Record-Setting Track Star Wes Santee Dies at 78

Wes Santee, a record-setting track star who never ran the sub-four-minute mile expected of him and whose running career was ended by a suspension for accepting too much expense money, died Sunday at his home in Eureka, Kan. He was 78 

The cause was cancer, his daughter, Susie, said.

Santee’s running accomplishments included American outdoor records of 4 minutes 0.6 seconds and 4:00.5 in the mile, a world indoor record of 4:03.8 in the mile and a world outdoor record of 3:42.8 at 1,500 meters. He was inducted into the National Track & Field Hall of Fame in 2005. But he was probably best remembered for what he did not accomplish.

In the early 1950s, many experts predicted that the four-minute-mile mark would soon be broken and that three runners — Roger Bannister of England, John Landy of Australia and Santee, a University of Kansas senior — had the ability to do it.

On May 6, 1954, Bannister broke the barrier, running a mile in 3:59.4 in Oxford, England. On June 21 in Turku, Finland, Landy ran 3:58. Santee’s fastest career miles were 4:00.5, 4:00.6, 4:00.7, 4:01.2 and 4:01.3, the best by an American in his day but short of the magic mark.

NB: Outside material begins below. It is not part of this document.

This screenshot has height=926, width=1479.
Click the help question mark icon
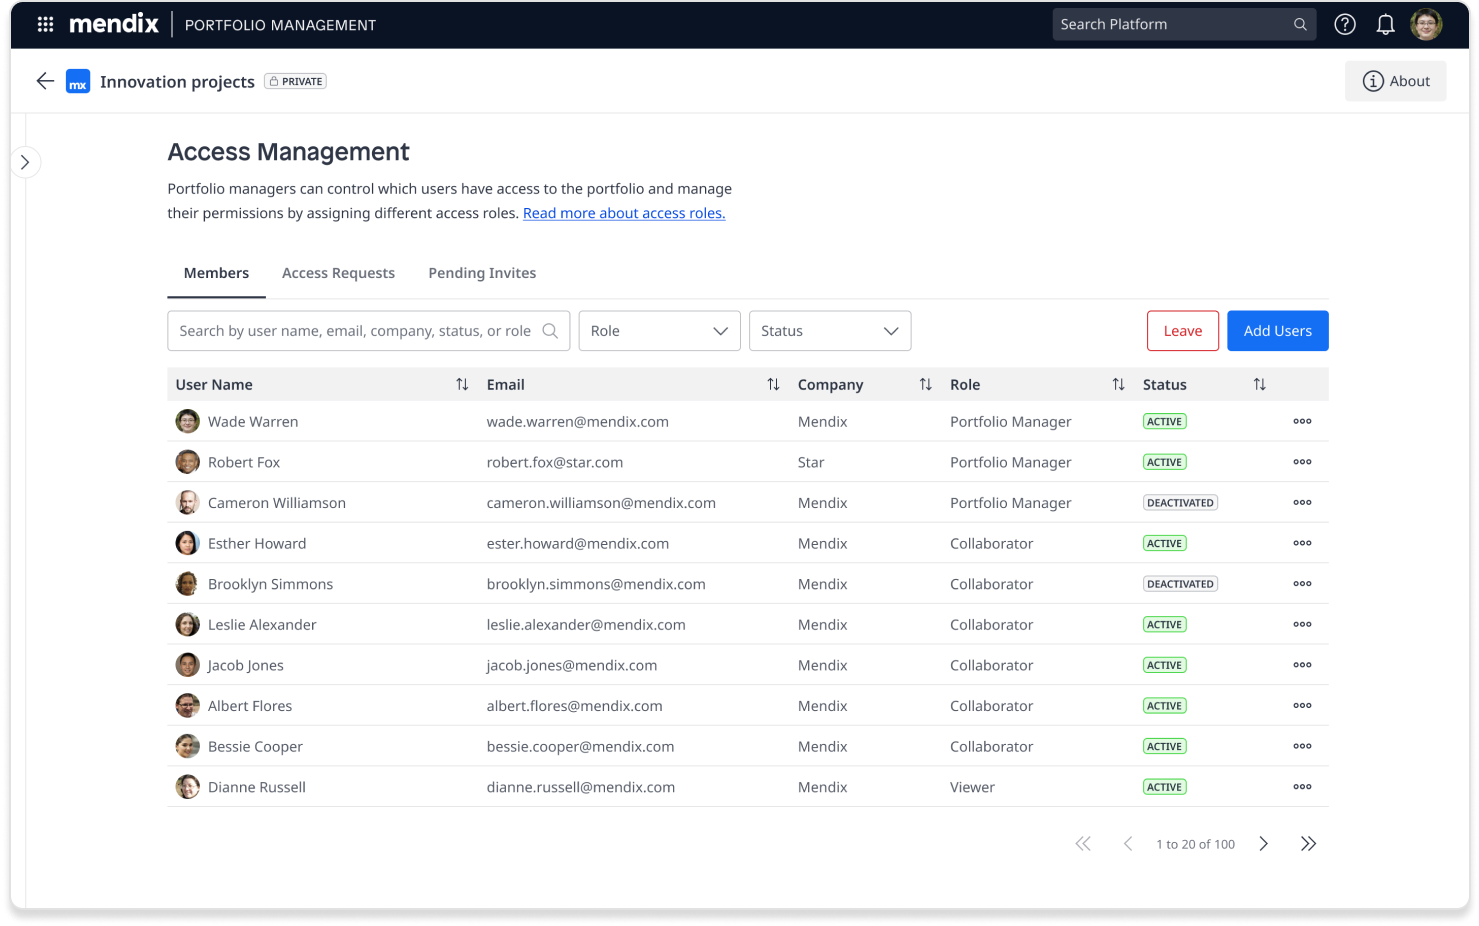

While his international rivals were picking and choosing their races, Santee, 6 feet 1 inch and slender even for a miler, was sometimes racing three times in one day for his college team. When he heard about Bannister’s feat, he said: “I am not exceptionally disappointed. Having to compete for the university, I’ve had to run everything from soup to nuts. I haven’t been permitted to concentrate. I think I could beat Bannister if I had the chance.”